Here are some of the most popular – and promising – destinations for finding photography jobs from all over the world.
One of the easiest, low-pressure avenues to selling your photography work is through stock photography sites. These companies will purchase pictures from most any high-quality photographer within a number of in-demand categories, including business, tech, nature, and abstract. The guidelines for vetting new photographers, as well as what each photo submission requires, will vary by the company. Be sure to visit each company’s photographer guidelines to get the most up-to-date information on what they are buying, and what prices they pay. In general, however, most accept photos with a minimum size of 1600 x 1200 pixels in raw or RGP JPEG format.
This website takes new submissions from photographers after a quick application and some sample photos. You may choose to upload photos or videos (either will get you qualified and you can then continue to sell both formats, as well.) You will also need to provide proper identification to prove who you are, either with a valid state ID or passport. Deposit Photos makes submission even easier if you happen to sell photos on another stock photography site; simply submit a link to your other site’s portfolio for quicker review. The site currently pays 34 -42% of the price of photos to its contributors. It also has a per-photo pricing plan that pays up to $.35 per photo downloaded under a qualified subscription plan.
After completing the required tutorial, you can start submitting photos right away. All accepted photos are then eligible to be purchased by customers, with the photographer getting a fee that average 30% of sales. The more photos you upload, the higher your chances of earning!
This popular stock photo site requires you to register for a free account before submitting photos, but their requirements for submissions are laid out clearly for all contributors. The site claims to use three criteria for accepting photos, reviewing each technically, aesthetically and commercially. They pay out higher for photos that are listed exclusively with their site, and they pay $.20 per accepted upload (up to a maximum of 100 uploads) in addition to their tiered royalty payments.
With one of the fastest approval times in the industry, it’s possible to get started making money from Canstock within a few days. Just submit three sample photos, and once approved, you can continue uploading up to 20 photos and releases at a time. Earnings range from $.50 - $1.00 per photo, and photographers who refer their friends make referral commissions, as well (up to $50 per referred photographer.)
Not into selling stock photography? There are more traditional ways to make money that come up all the time. These sites offer freelance photographer listings regularly. Check each periodically so that you don’t miss a job!
This job board lists opportunities in news, media, and digital content. While the photography positions aren’t as plentiful as the reporting positions, they are more likely to be on a freelance basis. Use the search field to type on “photographer” and then narrow by location. You can also choose “remote” or “all locations” to get a listing of opportunities that can be done anywhere.
This lesser-known site has a dedicated photography section that gets updated two or three times a week with new jobs. Older jobs stay active until they are filled, however, so don’t feel like you can’t apply if they are not very recent. Unlike traditional job boards, People Per Hour requires you to register on the site before sending a proposal. You can see an approximate amount that employers and clients are willing to pay, however, keeping you from wasting your time creating a proposal if the budget isn’t in line with your freelance goals.
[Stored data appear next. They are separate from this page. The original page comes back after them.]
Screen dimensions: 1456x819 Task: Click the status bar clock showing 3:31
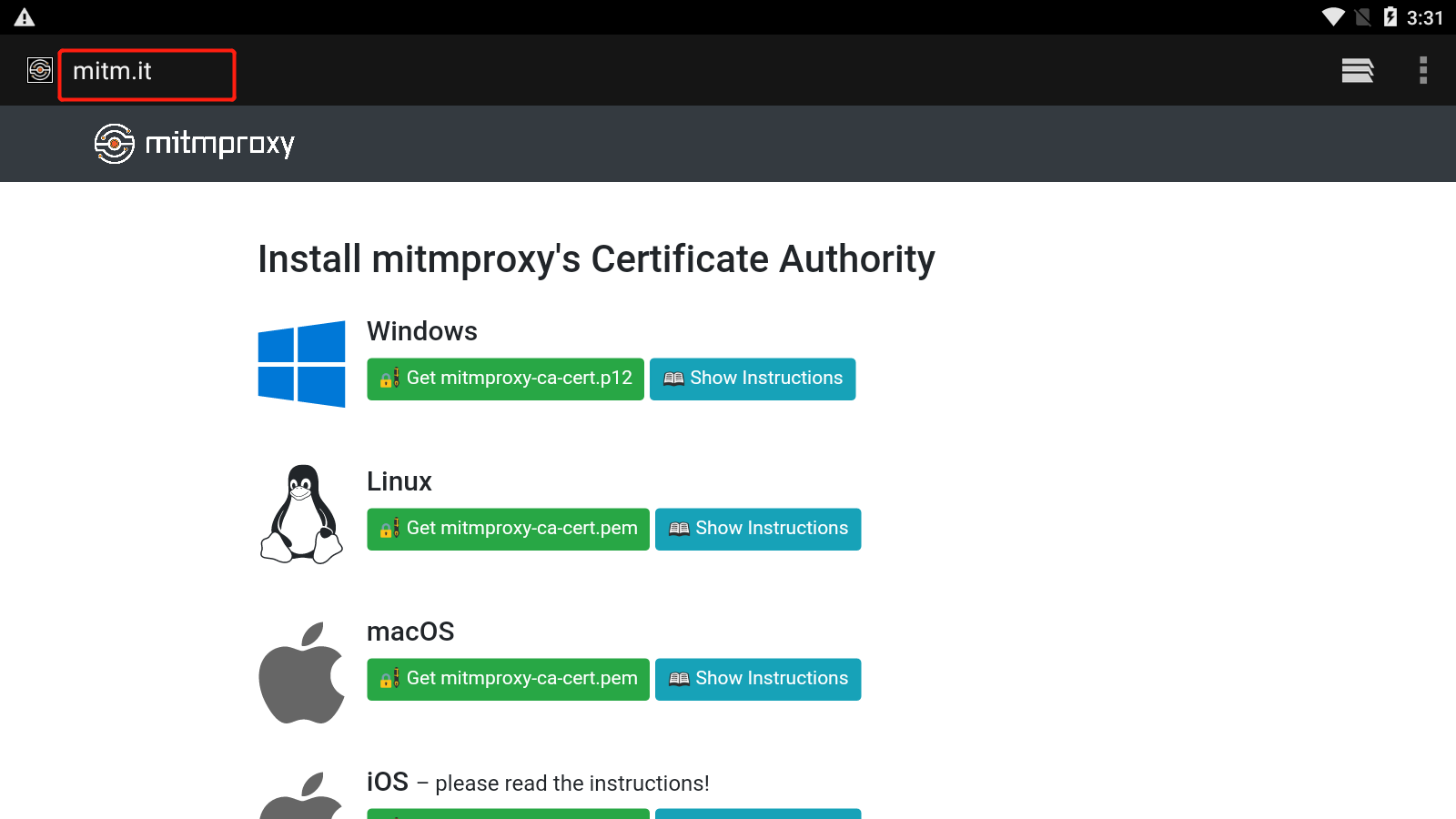point(1425,18)
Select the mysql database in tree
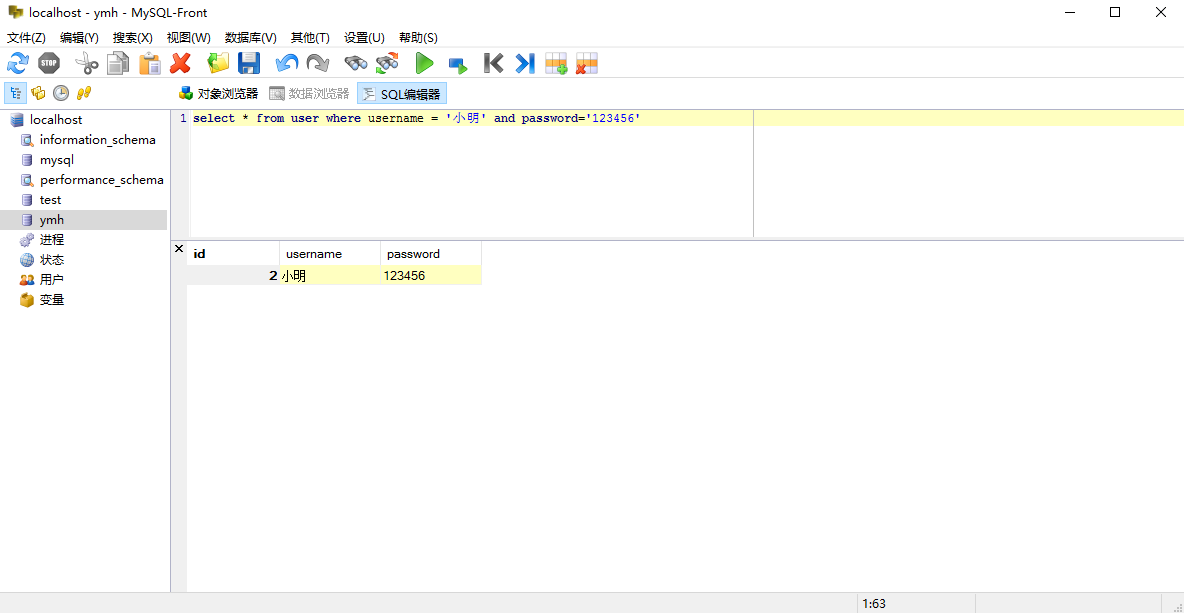Viewport: 1184px width, 613px height. coord(56,160)
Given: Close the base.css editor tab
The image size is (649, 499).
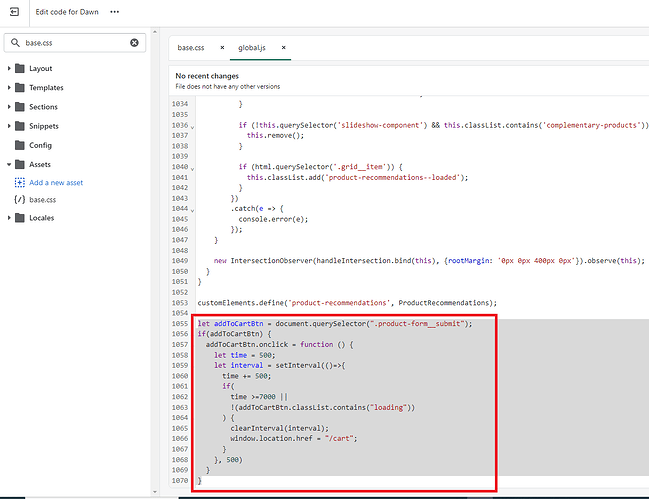Looking at the screenshot, I should [221, 47].
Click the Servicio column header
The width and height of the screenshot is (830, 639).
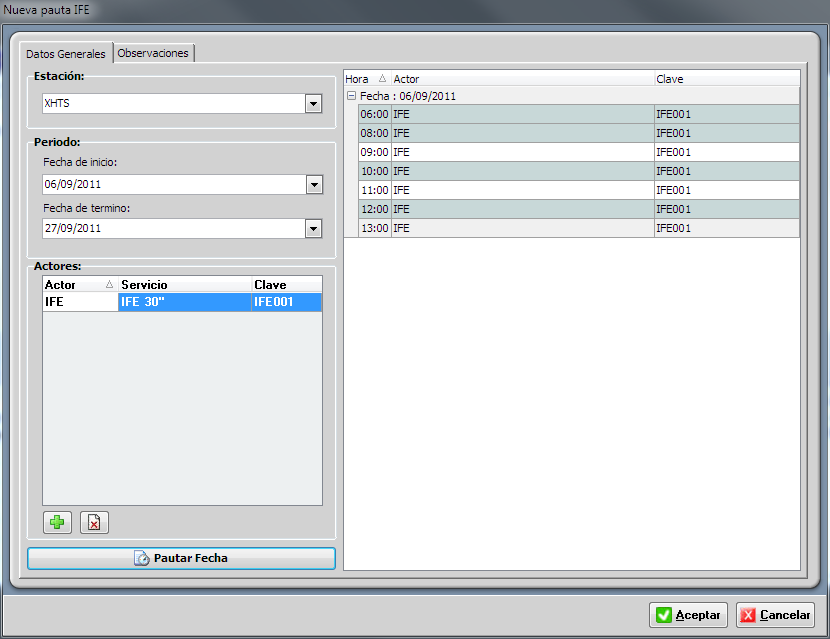[x=183, y=285]
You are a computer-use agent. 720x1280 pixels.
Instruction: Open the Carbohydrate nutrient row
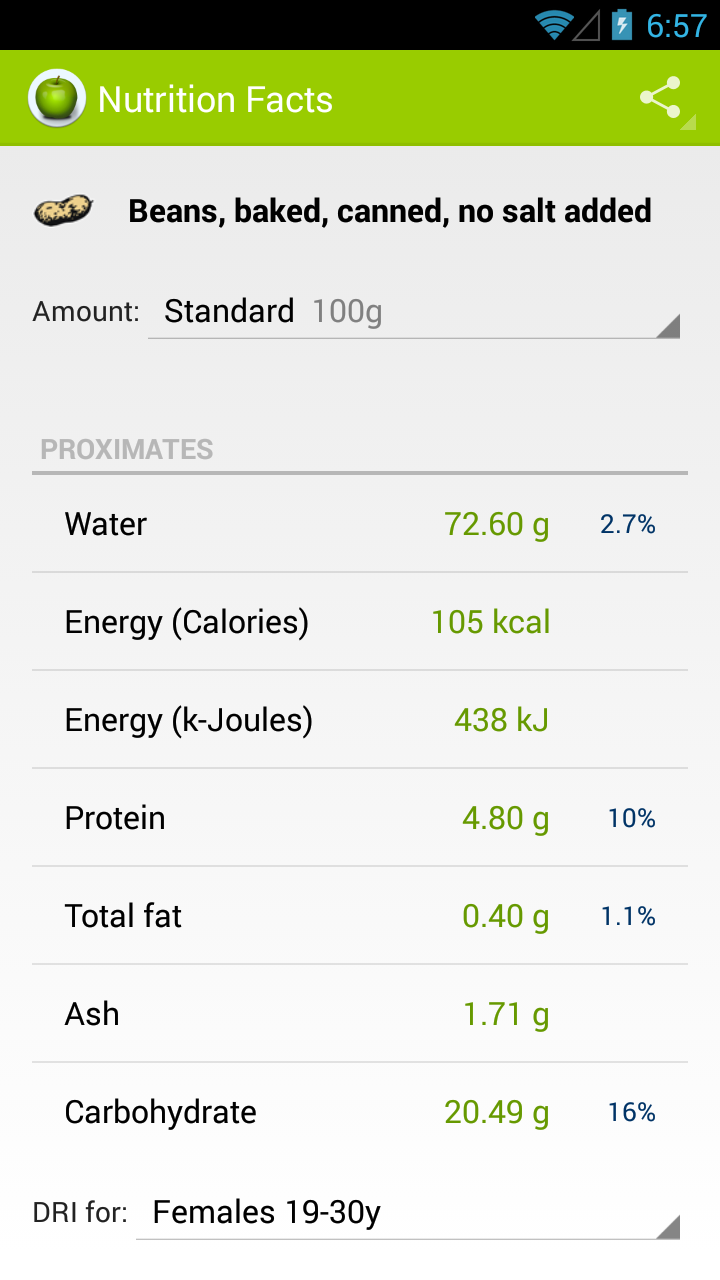point(360,1112)
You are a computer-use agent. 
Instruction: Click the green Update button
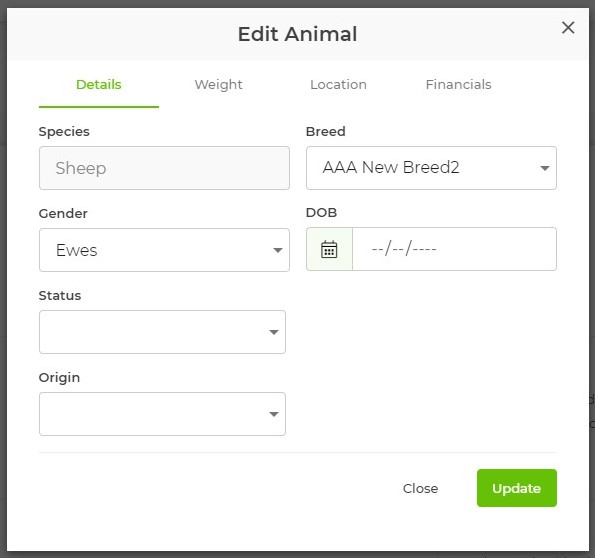coord(517,488)
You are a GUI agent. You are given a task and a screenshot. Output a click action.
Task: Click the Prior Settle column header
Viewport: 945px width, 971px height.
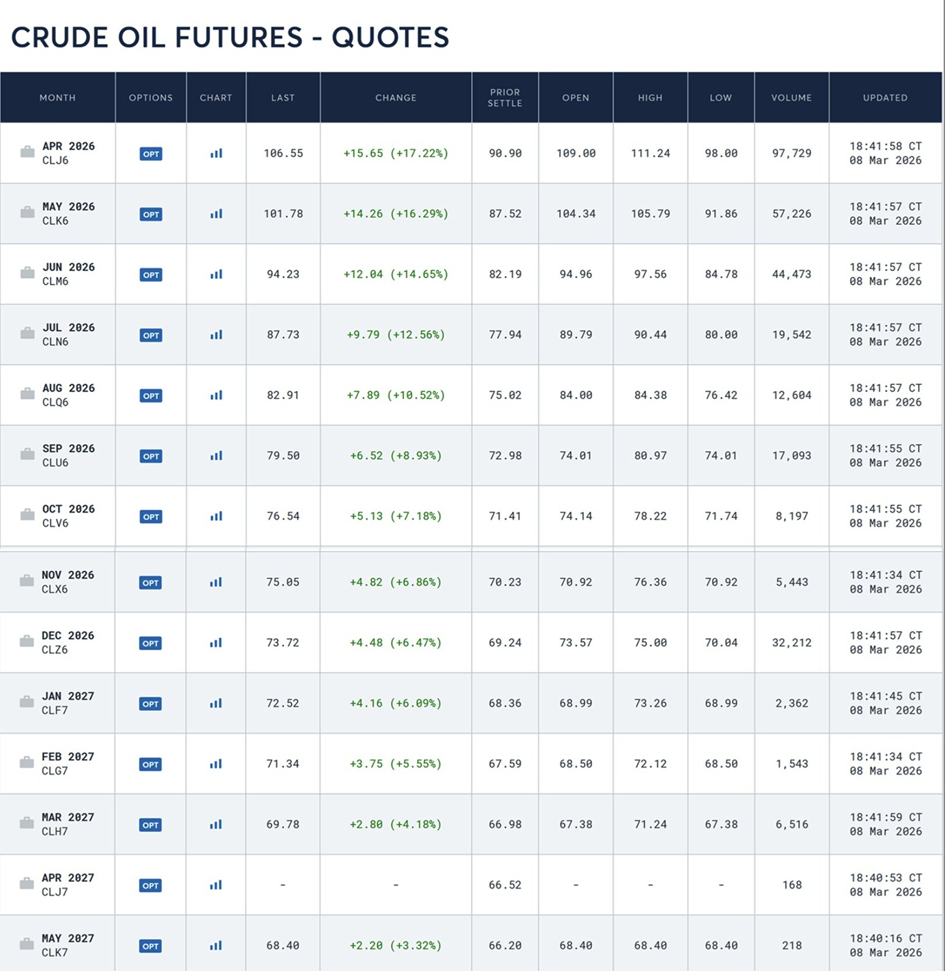coord(505,98)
A job board aggregator, this site doesn’t always list just photography jobs. In fact, it’s common to see non-photography jobs mixed in that contain the word “photography” somewhere in the job description. For the most part, however, it’s a reliable source for jobs by state, with opportunities ranging from full-time employee positions to temporary freelance gigs. Use it to get ideas of companies who regularly hire photographers, and use the list to prospect on your own throughout the year.
This job search engine only lists jobs that can be done remotely, so it’s ideal for freelancers looking for work in areas that don’t usually have on-site photographer jobs. It doesn’t have more than a handful of listings at a time, however, so bookmark the site to check back regularly.
Designed just for creative professionals to find work, this has a higher number of photography jobs than other sites. You must register for a free account on the site to get access to the job listing details, but once you do, there are dozens of jobs updated daily. Note that many of the positions are traditional employment arrangements – not freelance – so you’ll need to read through the description of each carefully to know if it’s for you.
This bid-for-work site functions much like Upwork. You’ll create a freelancer profile, bid on jobs, and accept work that matches your price and project requirements. It’s a rather competitive way to get work, but it also offers many new listings each day. The more jobs you do, the higher your ranking, so those who do well in the beginning can earn a professional reputation and bid for better jobs.
Still looking for work? Try these other sites:
If you're just starting as an amateur, you might also be willing to check Jotform's guide on how to become a photographer.
Any reputable freelance photographer should have a public portfolio available to showcase their best work. Be sure to link to it from your resume, cover letter, and profile on marketplace and gig sites. You should regularly update this portfolio with new work as you create it.
Many photographers also find that they get repeat work from their best past clients. You can increase your chances of this happening by making sure you over-deliver on your work for a long career in photography! Happy customers are also likely to share your name with colleagues. After each successful job, let your client know that you enjoyed working with them, and that you are appreciate of referrals. Before long, you’ll have customers coming to you (instead of having to apply on job boards.)
Finally, feel free to take on new jobs that are a bit outside of your expertise at a lower rate, if needed. The added experience of these jobs can improve your skills and give you much-needed clips for taking on higher paying work in this new niche.
Start managing your freelance photography business with Bonsai, sign up for a free trial today.
A verbal contract (formally called an oral contract) refers to an agreement between two parties that's made —you guessed it— verbally.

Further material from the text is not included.